Metin
%%
“Milli egemenlik öyle bir nurdur ki,

Onun karşısında zincirler erir,

Taç ve tahtlar batar, mahvolur.

Milletlerin esirliği üzerine kurulmuş

Müesseseler her tarafta yıkılmaya mahkumdurlar.”

M. Kemal Atatürk


Kurulduğu 1299 – 1453’e geçen ilk 150 yılı boyunca uyruklarını hak ve ödevlerde eşitlik sağlayarak yönetmiş; orduda Hristiyan uyruklarına da Müslümanlarla birlikte askerlik yaptırmış olan Osmanlı Devleti, 1453'te İstanbul’un alınmasından sonra, Hristiyan, Musevi, vs. uyruklarını Patrik, Haham, vb. dinsel başkanlarının yönetiminde " Millet Düzeni" adı verilen bir tür özerk toplumlar biçiminde örgütlemişti. Bu düzende Hristiyanlar "cizye" vergisi ödeyerek askerlik yapmayacaklar; yedi yıl ve kimi dönemlerde daha uzun süren askerlik, daha çok Müslüman Türklerin görevi olup çıkacaktı. Öyle ki bu durum, süreç içerisinde Osmanlı Devleti'nin Müslüman Türk uyruklarının genç ve üretken nüfusunun, evlenip çoğalmak ve işini geliştirmek yerine, üretimden koparak orduda, savaş alanlarında erimesine, azalmasına; eğitim, sanat zanaat, tarım, ticaret vb. uygarlık alanlarında gerilemelerine yoksullaşmalarına yol açarken; buna karşılık gayrimüslim Osmanlı uyruklarının genç ve üretken nüfusunun, yedi yıl askere gitmek yerine evinde, köyünde, kentinde, işinin başında kalmasına; evlenip çoğalmasına; eğitim, sanat, zanaat, ticaret, tarım, vs. uygarlık alanlarında ilerlemelerine; varsıllasıp güçlenmelerine yol açacaktı.

1839 TANZİMAT FERMANI VE 1856 ISLAHAT FERMANI, işte bu eşitsizliği, adaletsizliği gidermek üzere, gayrimüslimlerin de Müslümanlar gibi askerlik yapmasını buyuruyor; uyrukların hak ve ödevlerde eşitliğini sağlamayı amaçlıyordu. Gelgelelim Hristiyan uyruklar, askere gitmemek için her yola başvuracak, bunun üzerine devlet, küçük bir bedel ödemeleri karşılığında Hristiyanları askerlikten bağışık tutacaktı.

Yabancı elçilikler, Tanzimat uygulamasının yol açtığı toplumsal değişimleri konsolosları aracılığıyla yerinde inceleyip ülkelerine bildiriyordu.

Bu raporlar, Osmanlı devletinin Müslüman-Türk uyruklarının nasıl ezildiğini, Hristiyan uyrukların nasıl geliştiğini açıkça ortaya koyacaktı.
%%
Metinde "1839 TANZİMAT FERMANI" ile "inceleyip ülkelerine bildiriyordu." arasındaki bölümü, bu sözler de dahil, kelimesi kelimesine yazın. Bundan sonraki kayıtların metinle hiçbir ilgisi yoktur.

Verilen bilgiler
%%
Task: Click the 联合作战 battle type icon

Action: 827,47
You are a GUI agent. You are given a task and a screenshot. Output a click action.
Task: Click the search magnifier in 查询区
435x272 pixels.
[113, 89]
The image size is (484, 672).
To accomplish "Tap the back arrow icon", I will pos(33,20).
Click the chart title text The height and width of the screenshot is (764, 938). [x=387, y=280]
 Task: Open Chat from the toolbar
%%
%%
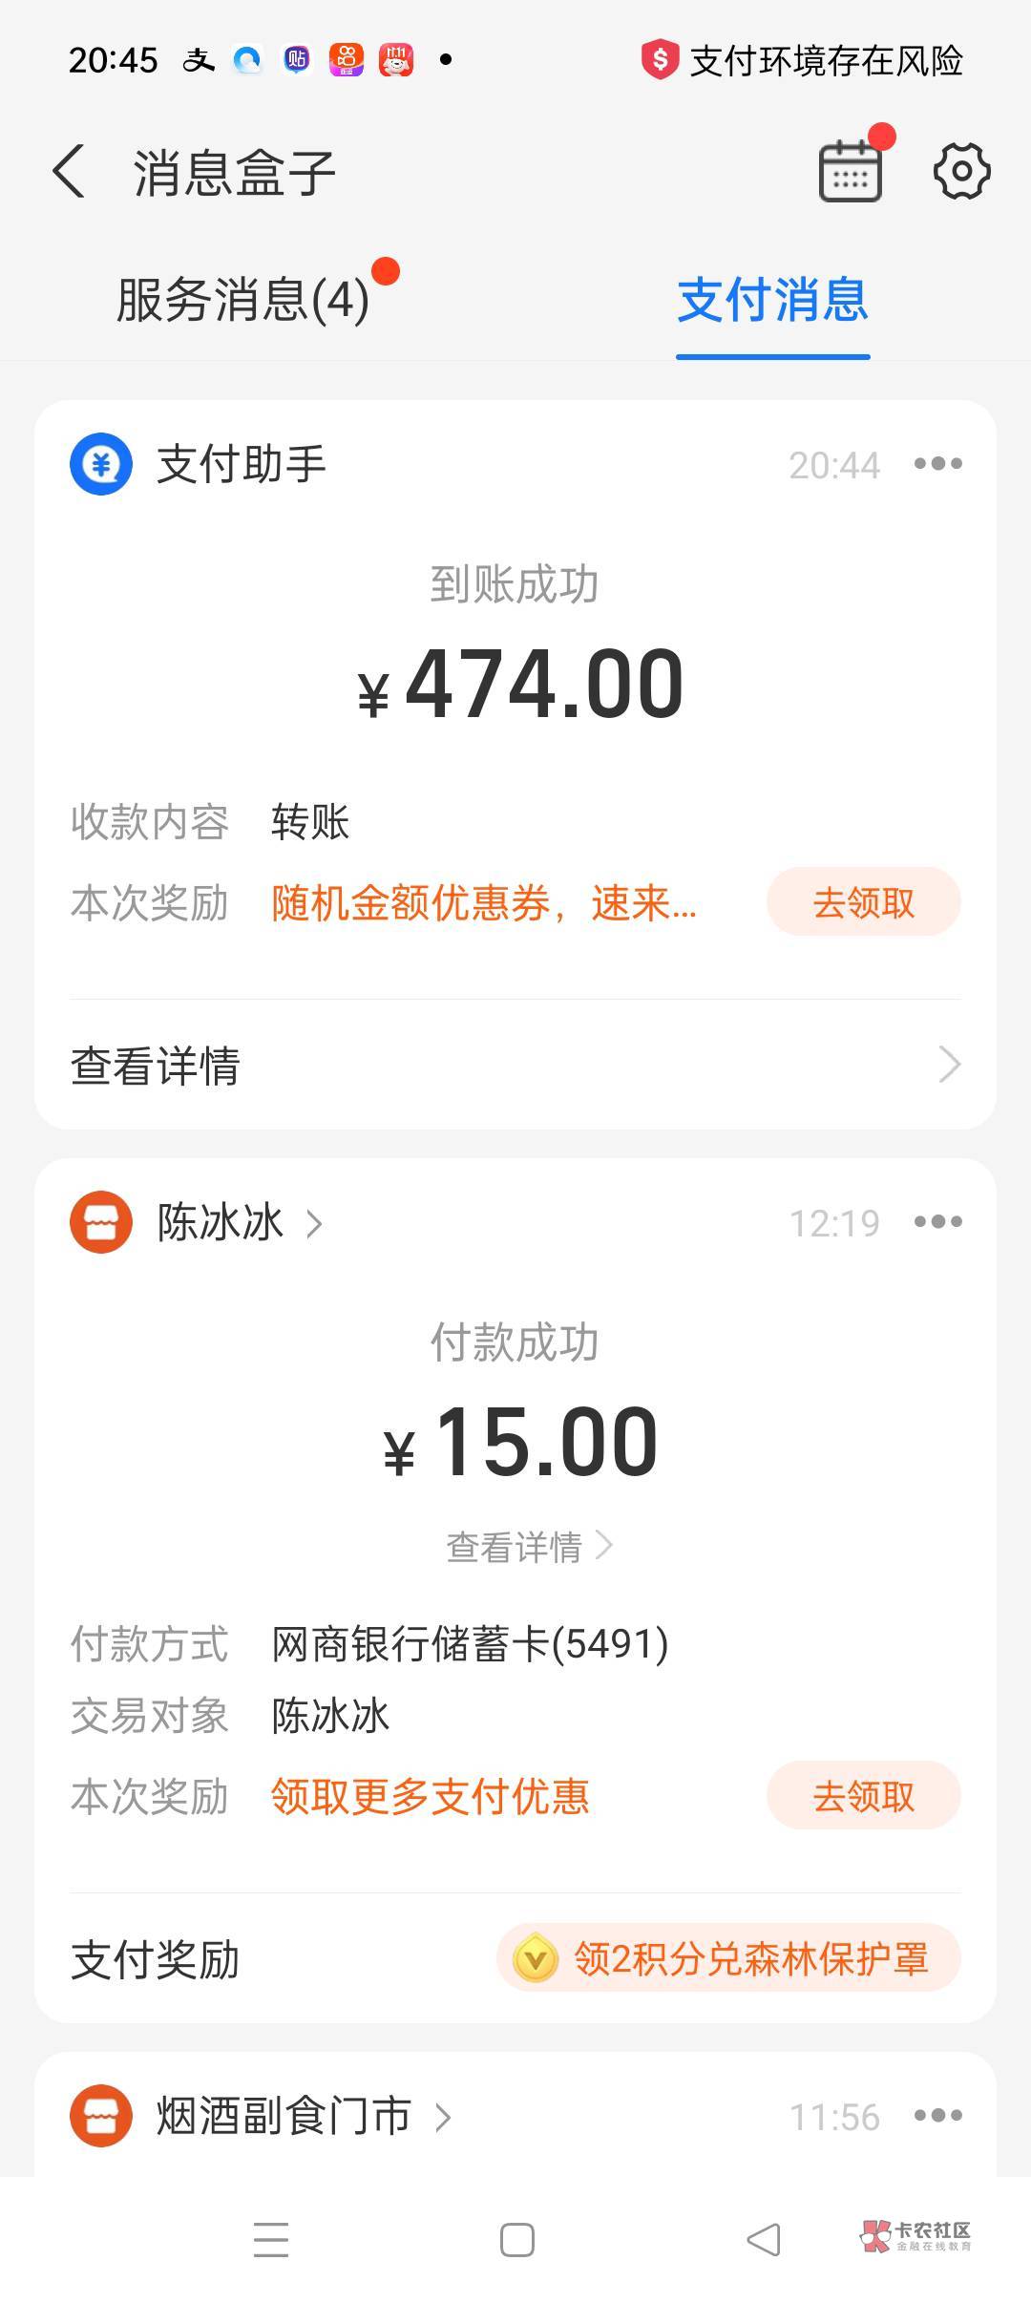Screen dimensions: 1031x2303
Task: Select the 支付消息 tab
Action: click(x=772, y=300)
%%
%%
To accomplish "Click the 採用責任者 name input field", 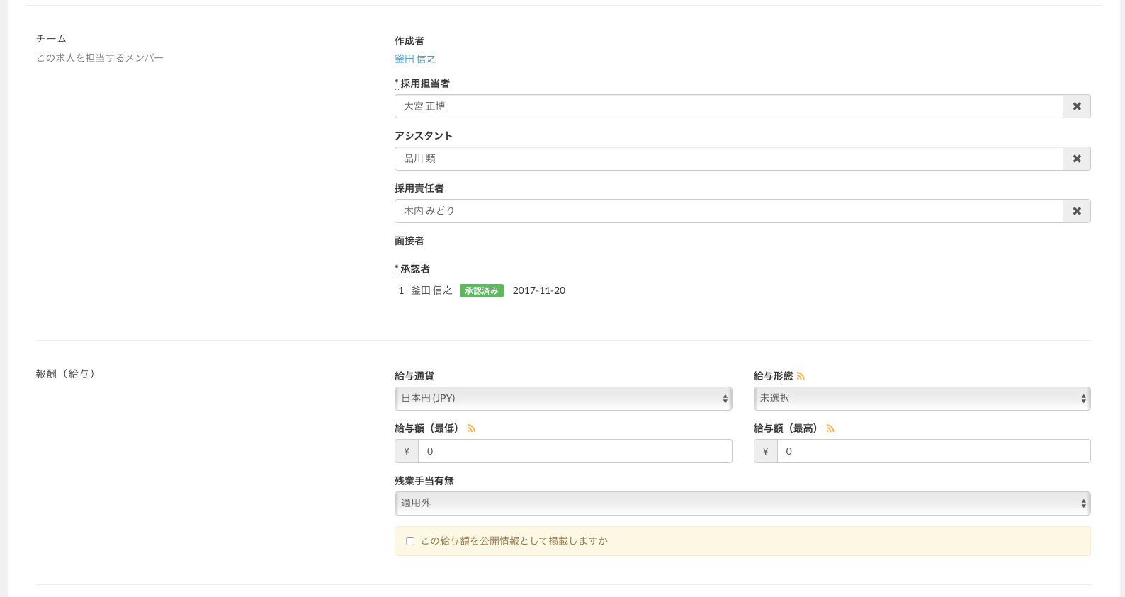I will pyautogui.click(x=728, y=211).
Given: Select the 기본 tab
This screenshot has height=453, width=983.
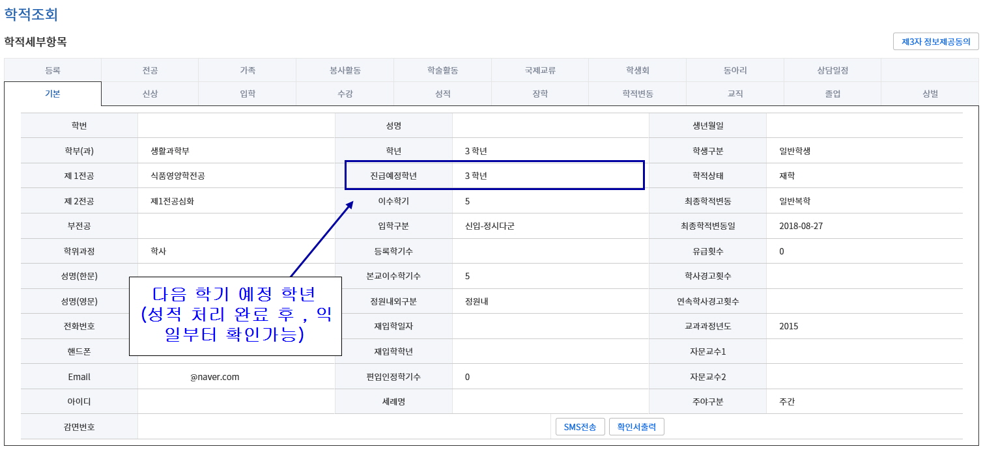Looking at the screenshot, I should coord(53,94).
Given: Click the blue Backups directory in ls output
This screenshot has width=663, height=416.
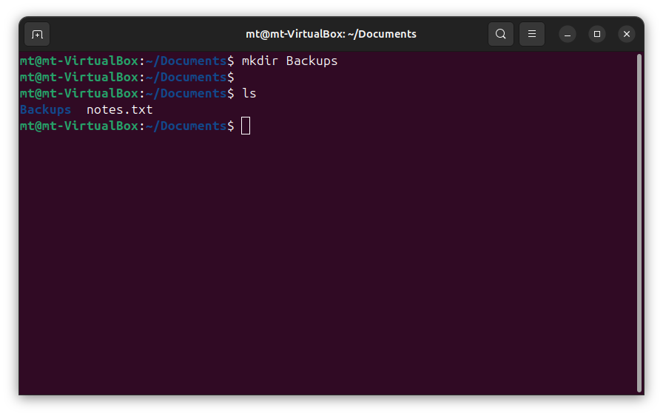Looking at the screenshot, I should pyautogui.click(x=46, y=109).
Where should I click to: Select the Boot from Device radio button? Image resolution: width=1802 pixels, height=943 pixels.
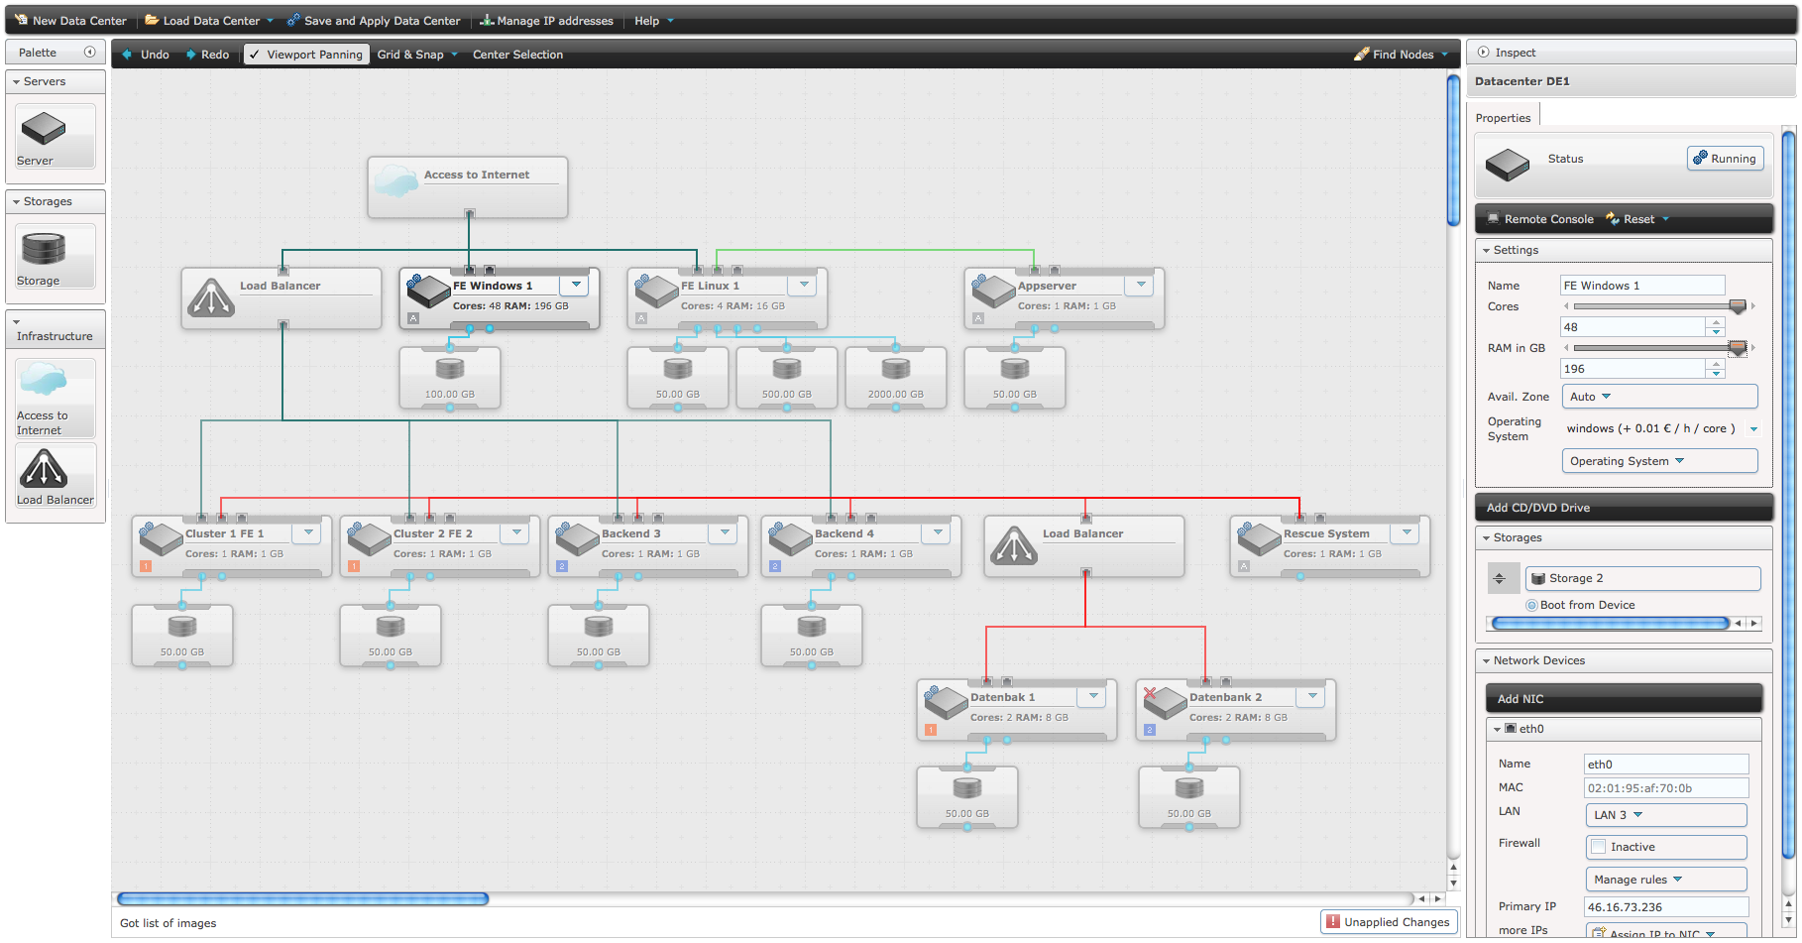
%%
Alıştırma çözümü
1839 TANZİMAT FERMANI VE 1856 ISLAHAT FERMANI, işte bu eşitsizliği, adaletsizliği gidermek üzere, gayrimüslimlerin de Müslümanlar gibi askerlik yapmasını buyuruyor; uyrukların hak ve ödevlerde eşitliğini sağlamayı amaçlıyordu. Gelgelelim Hristiyan uyruklar, askere gitmemek için her yola başvuracak, bunun üzerine devlet, küçük bir bedel ödemeleri karşılığında Hristiyanları askerlikten bağışık tutacaktı.

Yabancı elçilikler, Tanzimat uygulamasının yol açtığı toplumsal değişimleri konsolosları aracılığıyla yerinde inceleyip ülkelerine bildiriyordu.